3. Mehmet Işık: Kasım beyin söyledikleri çok doğru STK’lar olarak bu eğitimleri almalıyız. STK’lar odalarla ( jeoloji, mühendisler, harita, mimarlar vs ) beraber komisyonlar kuralım bu komisyon yapılan binaları yakından dikkatle takip etsin, depreme dayanıklı olmayan evleri tespit etsin. Bu konu çok önemli ve hayatidir. Biz toplantılarda hep konuşuyoruz ama konuşup konuşup sonra evlerimize gidip bir sonraki toplantıda tekrar geliyoruz. Bu olmamalı bizler örgütlü hareket etmeliyiz, ideolijilemiz ne olursa olsun, Muş için bir araya gelip bir an önce girişimlerde bulunmalıyız. Odaların yapıları denetlemesi çok önemli. Belediyemizde teknik eleman yok. Mevcut yapıları tespit edelim deprem dayanıklılığının olup olmadığına bakalım 15 gün içinde bu proje hayata geçirilmeli. Köydekilerin yerleşik alanları belirlenmediği için vatandaş aklına nerde eserse orda ev yapıyor. Vatandaş kendine yaptığı evden çalıyor maddi yetersizliği olduğu için. Bu çarpıklığı düzeltmezsek felaketler gelir. İslami konjektör de de böyledir, Allah her şeyi düzeltmez insanlara bırakır. Muş’ta depremler olmadan imar planımızı düzenlemeliyiz. Belediyeler hangi partiden olursa olsun Sivil Örgütler olarak onların kapısını çalmalıyız ve denetimlerin yapılması konusunda görüşmeliyiz. Deprem ön izleme raporu var,4708 sayılı yapı denetim kanunu uygulanıyor görünüyor ama ne kadar yasal uygulanıyor? Bunun takipçisi belediyeler, il özel idareleridir. Çarpık kentleşme çok ciddi bir sıkıntıdır deprem olduğunda kaçacak yerimiz kalmıyor her yer betonlaşıyor.

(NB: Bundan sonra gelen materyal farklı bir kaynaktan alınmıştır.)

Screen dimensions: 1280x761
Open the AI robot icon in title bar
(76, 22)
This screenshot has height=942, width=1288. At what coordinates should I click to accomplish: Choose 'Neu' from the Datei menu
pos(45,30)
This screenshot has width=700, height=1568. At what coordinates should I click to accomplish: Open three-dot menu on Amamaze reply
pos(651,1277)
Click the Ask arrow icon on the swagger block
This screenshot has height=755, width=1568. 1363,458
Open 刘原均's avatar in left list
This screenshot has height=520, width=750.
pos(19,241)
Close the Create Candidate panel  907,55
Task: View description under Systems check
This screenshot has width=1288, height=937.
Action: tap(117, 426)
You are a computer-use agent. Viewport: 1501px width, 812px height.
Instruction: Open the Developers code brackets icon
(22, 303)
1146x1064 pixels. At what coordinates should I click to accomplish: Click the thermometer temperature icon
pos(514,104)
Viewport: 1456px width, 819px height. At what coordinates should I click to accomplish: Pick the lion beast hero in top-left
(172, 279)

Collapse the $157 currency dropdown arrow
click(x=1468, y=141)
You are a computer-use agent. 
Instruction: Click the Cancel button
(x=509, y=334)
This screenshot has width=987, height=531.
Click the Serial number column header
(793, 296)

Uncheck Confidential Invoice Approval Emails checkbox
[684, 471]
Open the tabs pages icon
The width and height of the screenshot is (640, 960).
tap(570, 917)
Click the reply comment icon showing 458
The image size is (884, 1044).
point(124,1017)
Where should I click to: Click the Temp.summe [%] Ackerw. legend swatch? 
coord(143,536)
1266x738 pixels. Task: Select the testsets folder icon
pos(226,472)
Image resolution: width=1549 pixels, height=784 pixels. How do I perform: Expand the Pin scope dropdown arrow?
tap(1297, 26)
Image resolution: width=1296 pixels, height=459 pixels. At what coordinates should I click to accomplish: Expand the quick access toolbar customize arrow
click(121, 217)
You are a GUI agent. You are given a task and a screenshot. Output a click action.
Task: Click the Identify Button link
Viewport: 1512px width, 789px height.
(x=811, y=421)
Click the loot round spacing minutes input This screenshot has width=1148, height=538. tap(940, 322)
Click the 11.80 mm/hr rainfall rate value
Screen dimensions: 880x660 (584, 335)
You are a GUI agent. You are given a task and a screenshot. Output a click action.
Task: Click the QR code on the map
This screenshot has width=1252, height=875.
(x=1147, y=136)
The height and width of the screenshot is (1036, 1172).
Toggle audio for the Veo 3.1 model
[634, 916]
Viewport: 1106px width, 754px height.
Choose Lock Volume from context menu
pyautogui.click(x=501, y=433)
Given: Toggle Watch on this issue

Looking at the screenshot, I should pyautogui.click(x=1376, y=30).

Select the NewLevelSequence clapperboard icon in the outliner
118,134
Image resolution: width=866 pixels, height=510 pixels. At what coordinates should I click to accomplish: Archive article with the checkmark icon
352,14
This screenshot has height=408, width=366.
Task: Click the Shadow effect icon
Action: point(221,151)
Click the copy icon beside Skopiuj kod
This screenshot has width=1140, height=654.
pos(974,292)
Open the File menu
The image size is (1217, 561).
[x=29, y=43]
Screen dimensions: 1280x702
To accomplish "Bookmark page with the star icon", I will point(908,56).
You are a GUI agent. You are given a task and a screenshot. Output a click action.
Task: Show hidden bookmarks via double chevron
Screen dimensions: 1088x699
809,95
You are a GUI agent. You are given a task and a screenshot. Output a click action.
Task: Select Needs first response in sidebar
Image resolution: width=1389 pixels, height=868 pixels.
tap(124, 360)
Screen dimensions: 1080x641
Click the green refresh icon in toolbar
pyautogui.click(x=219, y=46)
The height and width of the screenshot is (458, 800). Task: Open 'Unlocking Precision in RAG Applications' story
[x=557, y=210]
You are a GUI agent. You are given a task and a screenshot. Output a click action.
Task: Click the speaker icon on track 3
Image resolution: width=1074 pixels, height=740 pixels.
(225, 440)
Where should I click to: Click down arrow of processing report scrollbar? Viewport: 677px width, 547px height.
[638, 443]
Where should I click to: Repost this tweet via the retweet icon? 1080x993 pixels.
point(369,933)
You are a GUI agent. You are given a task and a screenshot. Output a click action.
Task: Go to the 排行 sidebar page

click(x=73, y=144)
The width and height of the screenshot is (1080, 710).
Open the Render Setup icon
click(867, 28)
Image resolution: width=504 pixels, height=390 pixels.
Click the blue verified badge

4. Şehmuz Sinecem: Fikirler çok güzel gerçekten de Muş’un acil bir müdahaleye ihtiyacı var. Bu projeleri kamuyla beraber uygulamalıyız. Deprem konusu çok önemli ve acildir. Sayın valimiz ve belediye başkanımızla en kısa sürede toplanmalı bu konuyu değerlendirmeliyiz. Mevcut yapıları denetlemeliyiz. Muş’ta inşaatlar rast gele yapılıyor. Denetleme yok, kurumlar gerekli yapılanma izinleri verirken kontrol ettikten sonra vermeli. Van depreminde de gördük gerekli kontroller yapılsaydı hasar bu kadar büyük olmazdı. Örneğin biz şimdilerde odamız için yeni bir bina yapıyoruz etrafındaki tahtaları 2 gün sonra sökecektik ama yapı denetim geldi ve 10 gün sonra sökülmesi gerekir dedi. Biz bu konularda yanlışlıklar yapabiliriz ama uzmanlar denetlerse bu yanlışlar olmaz. Halk deprem yönetmeliği ile ilgili bilgilendirilmeli. Yasalar uygulanmalı.
5. Muttalip Bingöl: Muş’ta ki Sivil Örgütler olarak ‘’ binamı denetler misin?’’ imza kampanyası yaparak resmi kurumlara başvurursa kumunun daha çok ilgisini çeker. Muş’ta binaların çoğunu inşaatla alakası olmayan herhangi birileri yapıyor. Bir öğretmende kooperatif yapıyor. Çok az sayıda binayı mühendisler yapıyor ve maalesef yaptıran mühendisler birebir gidip binayı denetlemiyor. İş taşeronların üstünden gidiyor. Yapıların sağlamlaştırılması gerekir.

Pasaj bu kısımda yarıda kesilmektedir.